When I ask myself why, its most certainly because I’m scared that he’ll grow on me. Because as of right now, there’s nothing, but people can grow on you – and that’s what I’m afraid of.

However fucked up it may sound, I also kind of like this stupid game of being together, but not really. That whole thing with us having a thing, but we’re not exclusive. Like I don’t like asking him about the ‘others’, but he does. I feel like it bothers him, but he wont admit it, he says that it doesn’t. But honestly if it doesn’t bother you AT ALL, then why bother ask? Why become a little disappointed when you hear the answers? You must care, even if its just a tiny bit, right?
Or am I way off?

Either way, this whole thing is very confusing, and I’m just letting time take me its way.
I’ll just let it be for now.

On Friday though, I’m going out with a guy I met through a friend of mine this weekend. He was the only guy out of the ones that were there that caught my eye.
But sometimes, someone might not catch your eye in a crowd of many – because there’s so many to choose from, but sometimes when there’s just a few and the selection isn’t big… You kind of spot the cutest one in comparison, and decide: he’s cute.

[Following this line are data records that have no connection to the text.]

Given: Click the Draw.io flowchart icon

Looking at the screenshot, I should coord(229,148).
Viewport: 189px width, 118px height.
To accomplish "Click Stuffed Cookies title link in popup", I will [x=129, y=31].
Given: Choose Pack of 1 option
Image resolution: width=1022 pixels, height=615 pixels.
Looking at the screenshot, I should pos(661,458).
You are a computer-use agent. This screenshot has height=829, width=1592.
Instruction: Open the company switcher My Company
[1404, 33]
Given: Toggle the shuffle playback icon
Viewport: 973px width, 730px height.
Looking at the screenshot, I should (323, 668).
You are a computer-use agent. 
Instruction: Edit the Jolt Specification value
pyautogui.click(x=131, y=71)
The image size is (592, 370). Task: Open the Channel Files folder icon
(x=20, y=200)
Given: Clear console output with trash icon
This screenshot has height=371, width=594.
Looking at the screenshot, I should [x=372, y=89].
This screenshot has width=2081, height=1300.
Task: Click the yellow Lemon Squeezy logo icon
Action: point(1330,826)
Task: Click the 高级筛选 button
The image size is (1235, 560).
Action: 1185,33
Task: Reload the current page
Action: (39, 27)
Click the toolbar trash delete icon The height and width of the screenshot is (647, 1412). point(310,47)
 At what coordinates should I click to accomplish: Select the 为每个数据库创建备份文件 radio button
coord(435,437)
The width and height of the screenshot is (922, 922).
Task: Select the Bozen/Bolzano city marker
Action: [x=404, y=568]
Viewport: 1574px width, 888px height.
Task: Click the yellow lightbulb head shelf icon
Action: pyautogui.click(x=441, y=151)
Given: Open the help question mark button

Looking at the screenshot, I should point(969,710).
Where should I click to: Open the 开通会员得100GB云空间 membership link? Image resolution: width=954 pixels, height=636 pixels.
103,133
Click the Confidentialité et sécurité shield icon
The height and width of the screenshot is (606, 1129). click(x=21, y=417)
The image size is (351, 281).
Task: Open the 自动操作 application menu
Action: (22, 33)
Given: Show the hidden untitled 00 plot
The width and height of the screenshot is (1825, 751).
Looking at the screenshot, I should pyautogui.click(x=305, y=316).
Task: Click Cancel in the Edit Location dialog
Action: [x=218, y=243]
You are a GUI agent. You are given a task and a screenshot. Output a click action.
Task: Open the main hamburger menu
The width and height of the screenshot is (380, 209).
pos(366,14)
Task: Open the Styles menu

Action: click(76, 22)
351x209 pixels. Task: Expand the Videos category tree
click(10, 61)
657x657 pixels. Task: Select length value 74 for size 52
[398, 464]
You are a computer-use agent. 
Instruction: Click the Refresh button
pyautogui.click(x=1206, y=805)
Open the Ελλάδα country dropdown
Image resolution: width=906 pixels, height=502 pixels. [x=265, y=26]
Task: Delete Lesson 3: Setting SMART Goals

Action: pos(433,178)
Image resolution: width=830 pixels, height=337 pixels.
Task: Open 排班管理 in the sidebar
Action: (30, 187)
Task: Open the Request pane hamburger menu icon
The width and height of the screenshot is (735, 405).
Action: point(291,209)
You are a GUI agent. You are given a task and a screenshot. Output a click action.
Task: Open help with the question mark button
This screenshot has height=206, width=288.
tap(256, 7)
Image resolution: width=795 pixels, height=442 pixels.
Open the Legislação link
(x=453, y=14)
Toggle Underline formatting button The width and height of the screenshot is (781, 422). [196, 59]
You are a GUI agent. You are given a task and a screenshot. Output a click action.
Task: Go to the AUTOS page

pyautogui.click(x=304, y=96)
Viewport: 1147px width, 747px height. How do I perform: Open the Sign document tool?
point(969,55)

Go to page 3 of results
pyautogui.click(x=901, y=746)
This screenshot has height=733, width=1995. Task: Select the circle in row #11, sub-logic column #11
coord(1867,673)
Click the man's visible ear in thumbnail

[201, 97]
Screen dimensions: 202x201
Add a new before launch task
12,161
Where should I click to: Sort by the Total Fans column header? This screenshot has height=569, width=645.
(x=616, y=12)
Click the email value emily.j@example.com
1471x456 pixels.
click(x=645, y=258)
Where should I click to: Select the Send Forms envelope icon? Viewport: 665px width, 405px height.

So I wonder if I’ll still think he’s cute when I see him Friday. I do think he’s a little ‘too big’, not fat but buff. I never liked my men too “chunky” bodybuilder like. But what the hell, he seemed like a nice guy. He seems very calm, motivated and independent. So well see how that goes Friday.

I’m on mission unfold, mingle, get to know people, make myself known and have a blast.
Also I am trying to change my ways and get out of my comfort zone, be more open and speak more – as I tend to be quiet amongst people. So it may just be a test for me as well.
Although I feel like the real test lies in a larger crowd, than 1:1.
But hey, what the hell. Life is too short to hide in a box. I’ll take all the chances that feel right, and no matter what I’ll gain something from it, no matter what.
No decision is a wrong decision. Because it was the right decision the moment you took it, although it may prove not to be later on. Either way you still gain from it, whether it be experience, knowledge or whatever.
The only time you lose is when you don’t take a chance or make a decision.